Fish tacos are sold all over the southwest coast of California. San Diego even has a fast food chain entirely devoted to them. One of the best tacos I've ever eaten was made in a converted hitch trailer parked on a dusty road in Ensenada, Mexico. Unfortunately, most places on the East Coast don't do justice to this Baja Classic. In Tacos, Mark Miller explains how Japanese fishermen brought together Mexican ingredients and Asian cooking techniques to create the fish taco.

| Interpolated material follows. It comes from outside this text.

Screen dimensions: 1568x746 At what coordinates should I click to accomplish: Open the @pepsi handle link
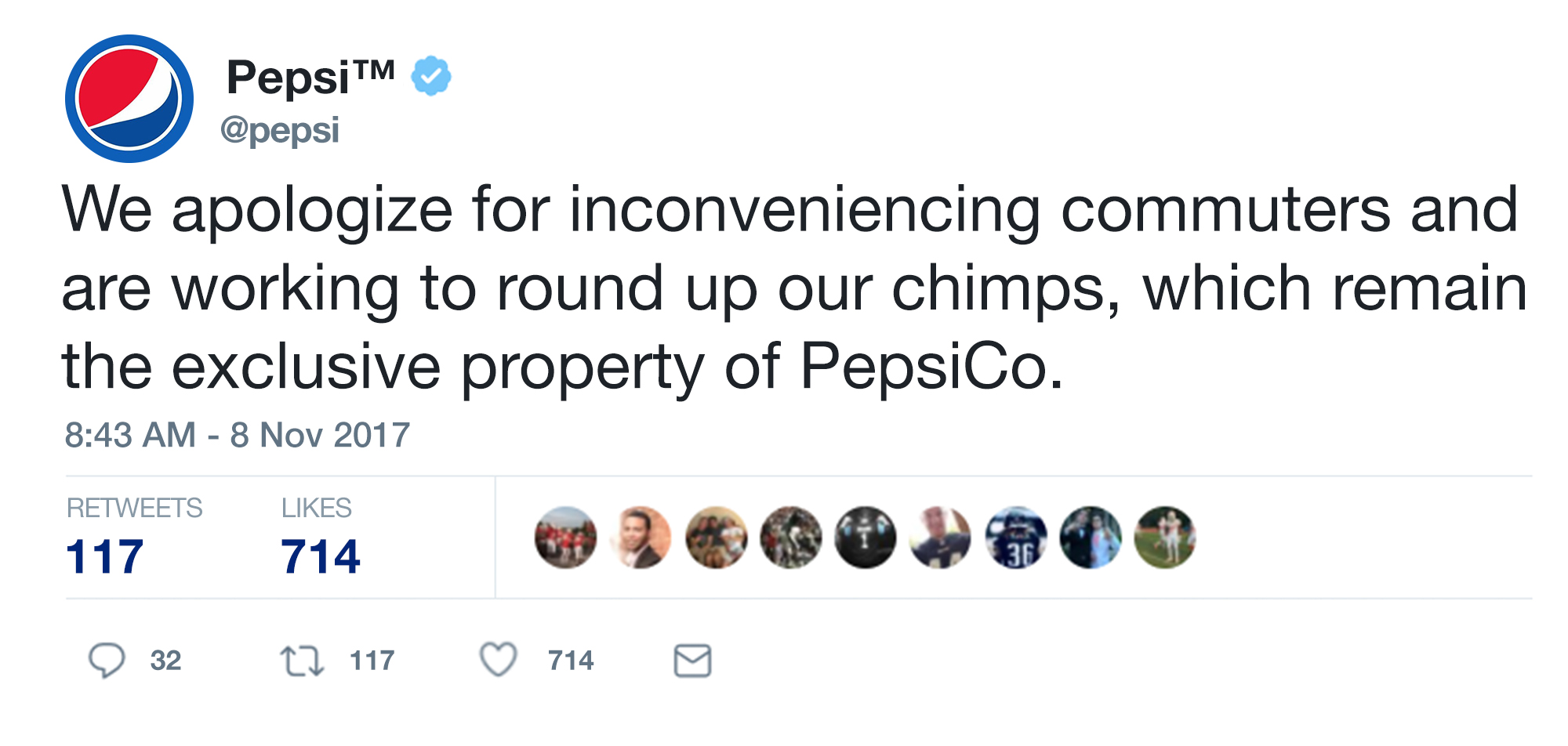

The simple combination of batter-fried white fish, shredded cabbage, doctored-up mayo and a squeeze of lime is fresh tasting and clean, not to mention easy to make at home.
- Chile-Lime Marinade
- 1 1/2 cups water
- 1/2 cup fresh lime juice
- 10 cloves garlic, sliced
- 2 serrano chiles, seeded and stemmed
- 2 teaspoons Mexican oregano, ground
- 1 tablespoon fine sea salt
- 2 pounds young shark fillet, cut into 4 by 3/4 inch strips
- Baja Tempura Batter
- 3/4 cup plus 1 tablespoon ice water
- 2 1/2 teaspoons yellow mustard (optional)
- 1 cup bleached all-purpose flour
- Vegetable oil for deep-frying
- 10 (5 1/2-inch) soft white corn tortillas, for serving
- Baja Cabbage Slaw (recipe follows)
- Lime wedges
- Pickled jalapeno slices.
- 1/2 head small (5-inch diameter) green cabbage
- 2 tablespoons regular mayonnaise (not light)
- 3/4 teaspoons fresh lime juice
- 2 drops jalapeno Tabasco sauce (optional)
To make marinade, in a large bowl, combine 1 1/2 cups water, lime juice, garlic, chiles, oregano, and salt. Add the fish strips and let marinate for at least 20 minutes.
Drain the shark pieces and pat them dry with a paper towel.
Have a plate lined with paper towels ready. In a large, heavy-bottomed pot, heat at least 2 to 3 inches of oil over medium heat until it reaches 360° F on a deep-fat thermometer. Remove the batter from the refrigerator and stir once more. Dredge the fish pieces in the batter, a few at a time, to evenly coat. Drop them in the hot fat, 2 pieces at a time, adding 2 more pieces every 30 seconds (fry no more than 4 pieces at a time). Monitor the temperature of the hot oil throughout frying, letting the oil return to proper temperature, if necessary, between batches; to ensure crispness, it must remain a constant 360° F to 380° F. If too low, the fish will be oily; if to high, the pieces will burn.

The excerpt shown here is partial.